Special thanks to Rabbi George Schlesinger for this guest post.
First of all, it’s helpful to know and understand the Hebrew and to know that in ancient days there were two sacrifices i.e. two holidays that were conjoined into one in later days. There was the Pascal sacrifice/Pascal holiday which was known as the “Pesach” or “passover.” This was an agricultural holiday celebrating springtime and the new lambs of the flock and it apparently preceded the Exodus from Egypt by many, many years. That sacrifice/holiday was on the 14th of Nisan. And it’s the term that in later days came to be used in Judaism for what was in ancient times a separate sacrifice/holiday celebrated a day later…the 15th of Nisan and the start of a 7 day festival during which matza was eaten. The holiday celebrating the Exodus is (in the Bible) usually called Chag HaMatzot or Festival of Matzah. So a more precise translation of verses 16 and 17 would read:
וּבַחֹ֣דֶשׁ הָרִאשׁ֗וֹן בְּאַרְבָּעָ֥ה עָשָׂ֛ר י֖וֹם לַחֹ֑דֶשׁ פֶּ֖סַח לַיהוָֽה׃
16) In the first month, on the fourteenth day of the month, there shall be a passover (pesach) sacrifice to the Lord
וּבַחֲמִשָּׁ֨ה עָשָׂ֥ר י֛וֹם לַחֹ֥דֶשׁ הַזֶּ֖ה חָ֑ג שִׁבְעַ֣ת יָמִ֔ים מַצּ֖וֹת יֵאָכֵֽל׃
17) and on the fifteenth day of that month a festival (chag). Unleavened bread shall be eaten for seven days.
To add just a little, I quote from the Jewish Publication Society’s commentary on the Book of Numbers on page 243:
“The day of the paschal offering and the seven-day Festival of Unleavened Bread are discrete holidays.

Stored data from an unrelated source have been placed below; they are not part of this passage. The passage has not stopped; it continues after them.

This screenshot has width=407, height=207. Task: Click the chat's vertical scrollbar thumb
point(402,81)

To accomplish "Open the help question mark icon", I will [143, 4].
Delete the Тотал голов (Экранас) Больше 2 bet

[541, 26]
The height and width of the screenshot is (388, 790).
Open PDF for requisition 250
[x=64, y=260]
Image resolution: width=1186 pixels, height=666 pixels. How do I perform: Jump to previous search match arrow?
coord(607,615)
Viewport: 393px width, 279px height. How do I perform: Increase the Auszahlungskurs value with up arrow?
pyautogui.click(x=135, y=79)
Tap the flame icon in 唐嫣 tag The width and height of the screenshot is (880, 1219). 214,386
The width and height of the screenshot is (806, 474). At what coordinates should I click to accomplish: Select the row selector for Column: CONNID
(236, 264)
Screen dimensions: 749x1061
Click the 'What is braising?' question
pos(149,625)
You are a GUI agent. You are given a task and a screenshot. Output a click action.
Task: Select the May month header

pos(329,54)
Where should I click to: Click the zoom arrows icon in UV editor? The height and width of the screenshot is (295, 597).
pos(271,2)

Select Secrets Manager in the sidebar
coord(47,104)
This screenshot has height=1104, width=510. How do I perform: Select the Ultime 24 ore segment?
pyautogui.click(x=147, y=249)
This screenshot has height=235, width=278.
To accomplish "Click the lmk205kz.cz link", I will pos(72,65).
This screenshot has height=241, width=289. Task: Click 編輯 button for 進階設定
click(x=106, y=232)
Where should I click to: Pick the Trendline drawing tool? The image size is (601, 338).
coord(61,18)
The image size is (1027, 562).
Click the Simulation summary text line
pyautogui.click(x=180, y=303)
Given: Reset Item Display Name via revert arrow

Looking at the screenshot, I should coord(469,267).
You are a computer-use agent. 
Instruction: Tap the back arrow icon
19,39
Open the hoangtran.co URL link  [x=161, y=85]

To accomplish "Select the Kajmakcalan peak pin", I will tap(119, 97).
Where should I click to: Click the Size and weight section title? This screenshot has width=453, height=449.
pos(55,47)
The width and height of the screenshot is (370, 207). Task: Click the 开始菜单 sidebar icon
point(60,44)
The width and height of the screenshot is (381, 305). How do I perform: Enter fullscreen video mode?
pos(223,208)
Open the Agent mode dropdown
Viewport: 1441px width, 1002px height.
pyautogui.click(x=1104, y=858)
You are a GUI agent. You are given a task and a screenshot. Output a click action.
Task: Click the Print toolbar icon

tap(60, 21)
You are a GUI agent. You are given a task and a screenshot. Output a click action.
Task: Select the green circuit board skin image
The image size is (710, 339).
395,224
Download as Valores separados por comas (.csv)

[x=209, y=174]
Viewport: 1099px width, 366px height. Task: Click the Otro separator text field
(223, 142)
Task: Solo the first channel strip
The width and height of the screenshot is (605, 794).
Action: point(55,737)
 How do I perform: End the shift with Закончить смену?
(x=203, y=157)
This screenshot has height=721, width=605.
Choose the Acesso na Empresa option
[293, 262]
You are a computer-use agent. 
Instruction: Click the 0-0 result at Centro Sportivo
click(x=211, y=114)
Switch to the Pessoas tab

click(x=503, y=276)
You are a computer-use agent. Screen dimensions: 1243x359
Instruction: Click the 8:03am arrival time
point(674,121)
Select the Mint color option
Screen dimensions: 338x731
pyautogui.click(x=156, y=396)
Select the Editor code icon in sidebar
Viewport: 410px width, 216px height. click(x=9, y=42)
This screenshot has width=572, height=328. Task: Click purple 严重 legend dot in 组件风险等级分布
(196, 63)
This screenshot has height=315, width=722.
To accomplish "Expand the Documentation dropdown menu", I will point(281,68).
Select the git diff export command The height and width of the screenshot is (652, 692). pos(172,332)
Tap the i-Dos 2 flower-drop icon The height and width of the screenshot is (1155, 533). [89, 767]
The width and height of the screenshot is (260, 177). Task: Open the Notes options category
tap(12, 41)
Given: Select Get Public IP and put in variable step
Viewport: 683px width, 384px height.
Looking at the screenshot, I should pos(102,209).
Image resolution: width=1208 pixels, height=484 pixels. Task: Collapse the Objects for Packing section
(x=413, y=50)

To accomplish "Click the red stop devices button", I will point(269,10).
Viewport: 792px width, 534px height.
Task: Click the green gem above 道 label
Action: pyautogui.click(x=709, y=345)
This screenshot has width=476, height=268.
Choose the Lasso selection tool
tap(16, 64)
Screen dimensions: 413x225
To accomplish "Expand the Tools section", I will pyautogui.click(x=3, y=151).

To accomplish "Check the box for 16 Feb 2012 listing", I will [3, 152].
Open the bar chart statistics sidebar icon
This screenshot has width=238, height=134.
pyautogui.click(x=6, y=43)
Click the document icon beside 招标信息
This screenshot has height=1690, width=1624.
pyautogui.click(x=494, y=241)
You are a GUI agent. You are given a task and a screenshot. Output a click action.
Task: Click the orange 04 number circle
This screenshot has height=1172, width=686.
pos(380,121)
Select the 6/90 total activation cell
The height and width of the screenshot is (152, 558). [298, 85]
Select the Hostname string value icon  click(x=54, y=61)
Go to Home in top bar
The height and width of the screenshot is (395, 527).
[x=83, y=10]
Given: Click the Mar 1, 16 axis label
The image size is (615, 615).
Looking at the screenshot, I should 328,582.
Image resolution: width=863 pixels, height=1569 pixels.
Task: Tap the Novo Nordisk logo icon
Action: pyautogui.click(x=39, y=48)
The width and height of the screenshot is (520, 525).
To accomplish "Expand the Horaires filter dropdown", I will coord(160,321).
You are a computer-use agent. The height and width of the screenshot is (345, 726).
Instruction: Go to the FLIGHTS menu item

Yet the fact that the paschal offering is mentioned even though it is a private sacrifice (see Exodus 12:1-11) –– and hence no description is given –– indicates that the two festivals are already fused.”
In later centuries, the two sacrifices were both made on the 14th of Nisan. The “pesach”/paschal offering earlier in the day than the offering for the Chag HaMatzot since that was the lamb that was to be eaten at the Seder commemorating the Exodus and it had to be slaughtered and roasted prior to sundown of the 15th so that it could be consumed during the Seder.